**RECORDS FOR PROCESSING:**
------------------------------------------------

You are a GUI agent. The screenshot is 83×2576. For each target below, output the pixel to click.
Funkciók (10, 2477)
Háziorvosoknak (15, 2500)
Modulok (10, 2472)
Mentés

------------------------------------------------

**WHAT YOU WILL DO:** Each record above is to be printed again exactly as written.

**SOLVED PROBLEM:**
You are a GUI agent. The screenshot is 83×2576. For each target below, output the pixel to click.
Funkciók (10, 2477)
Háziorvosoknak (15, 2500)
Modulok (10, 2472)
Mentés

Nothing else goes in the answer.